(Stored records)
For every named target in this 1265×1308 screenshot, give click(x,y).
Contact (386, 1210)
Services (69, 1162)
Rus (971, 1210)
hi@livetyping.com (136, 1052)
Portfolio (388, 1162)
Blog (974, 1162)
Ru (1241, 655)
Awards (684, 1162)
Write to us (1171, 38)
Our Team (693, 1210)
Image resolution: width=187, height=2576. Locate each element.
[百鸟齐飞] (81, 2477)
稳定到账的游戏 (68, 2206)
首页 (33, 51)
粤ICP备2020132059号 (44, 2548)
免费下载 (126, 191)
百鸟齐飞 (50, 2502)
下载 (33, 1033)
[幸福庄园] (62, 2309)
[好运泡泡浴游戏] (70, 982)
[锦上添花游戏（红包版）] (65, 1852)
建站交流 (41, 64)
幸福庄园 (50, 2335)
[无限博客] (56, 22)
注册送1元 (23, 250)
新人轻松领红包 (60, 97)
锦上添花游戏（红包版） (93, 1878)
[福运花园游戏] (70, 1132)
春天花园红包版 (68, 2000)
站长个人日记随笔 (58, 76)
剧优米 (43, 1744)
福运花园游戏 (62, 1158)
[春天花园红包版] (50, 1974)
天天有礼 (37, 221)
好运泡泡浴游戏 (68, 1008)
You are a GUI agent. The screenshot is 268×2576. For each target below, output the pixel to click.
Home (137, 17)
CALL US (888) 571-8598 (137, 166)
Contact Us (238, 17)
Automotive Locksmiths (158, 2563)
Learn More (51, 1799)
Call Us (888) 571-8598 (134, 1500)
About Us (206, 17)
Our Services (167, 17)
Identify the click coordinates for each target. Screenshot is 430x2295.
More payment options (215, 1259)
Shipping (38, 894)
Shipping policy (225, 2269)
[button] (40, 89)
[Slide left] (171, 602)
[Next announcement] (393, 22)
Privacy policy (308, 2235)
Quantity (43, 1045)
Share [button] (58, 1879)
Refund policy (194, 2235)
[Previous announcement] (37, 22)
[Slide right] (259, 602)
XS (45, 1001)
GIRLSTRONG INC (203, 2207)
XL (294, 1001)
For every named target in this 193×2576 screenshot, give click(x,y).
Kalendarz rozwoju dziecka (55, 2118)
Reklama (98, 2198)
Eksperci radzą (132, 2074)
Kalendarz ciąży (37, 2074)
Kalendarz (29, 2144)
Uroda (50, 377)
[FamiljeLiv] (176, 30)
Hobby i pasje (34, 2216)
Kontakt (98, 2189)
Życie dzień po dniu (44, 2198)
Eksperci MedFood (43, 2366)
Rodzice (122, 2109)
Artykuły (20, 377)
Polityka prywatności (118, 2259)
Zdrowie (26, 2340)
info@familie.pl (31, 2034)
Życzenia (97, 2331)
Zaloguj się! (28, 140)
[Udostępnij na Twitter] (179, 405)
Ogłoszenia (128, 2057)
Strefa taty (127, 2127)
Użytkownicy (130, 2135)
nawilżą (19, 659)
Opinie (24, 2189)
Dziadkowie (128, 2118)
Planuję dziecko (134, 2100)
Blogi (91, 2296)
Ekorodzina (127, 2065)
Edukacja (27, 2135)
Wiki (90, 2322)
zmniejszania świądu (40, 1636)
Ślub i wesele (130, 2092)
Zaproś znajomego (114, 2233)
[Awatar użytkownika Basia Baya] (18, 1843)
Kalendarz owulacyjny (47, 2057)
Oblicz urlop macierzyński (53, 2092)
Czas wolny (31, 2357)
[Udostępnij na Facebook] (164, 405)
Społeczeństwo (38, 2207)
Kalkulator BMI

**WORK INSTRUCTION**
Output the lines of the records above exactly as they appear, from the line containing "Reklama (98, 2198)" through the line containing "Planuję dziecko (134, 2100)".

**ANSWER TO THIS PROBLEM**
Reklama (98, 2198)
Eksperci radzą (132, 2074)
Kalendarz ciąży (37, 2074)
Kalendarz (29, 2144)
Uroda (50, 377)
[FamiljeLiv] (176, 30)
Hobby i pasje (34, 2216)
Kontakt (98, 2189)
Życie dzień po dniu (44, 2198)
Eksperci MedFood (43, 2366)
Rodzice (122, 2109)
Artykuły (20, 377)
Polityka prywatności (118, 2259)
Zdrowie (26, 2340)
info@familie.pl (31, 2034)
Życzenia (97, 2331)
Zaloguj się! (28, 140)
[Udostępnij na Twitter] (179, 405)
Ogłoszenia (128, 2057)
Strefa taty (127, 2127)
Użytkownicy (130, 2135)
nawilżą (19, 659)
Opinie (24, 2189)
Dziadkowie (128, 2118)
Planuję dziecko (134, 2100)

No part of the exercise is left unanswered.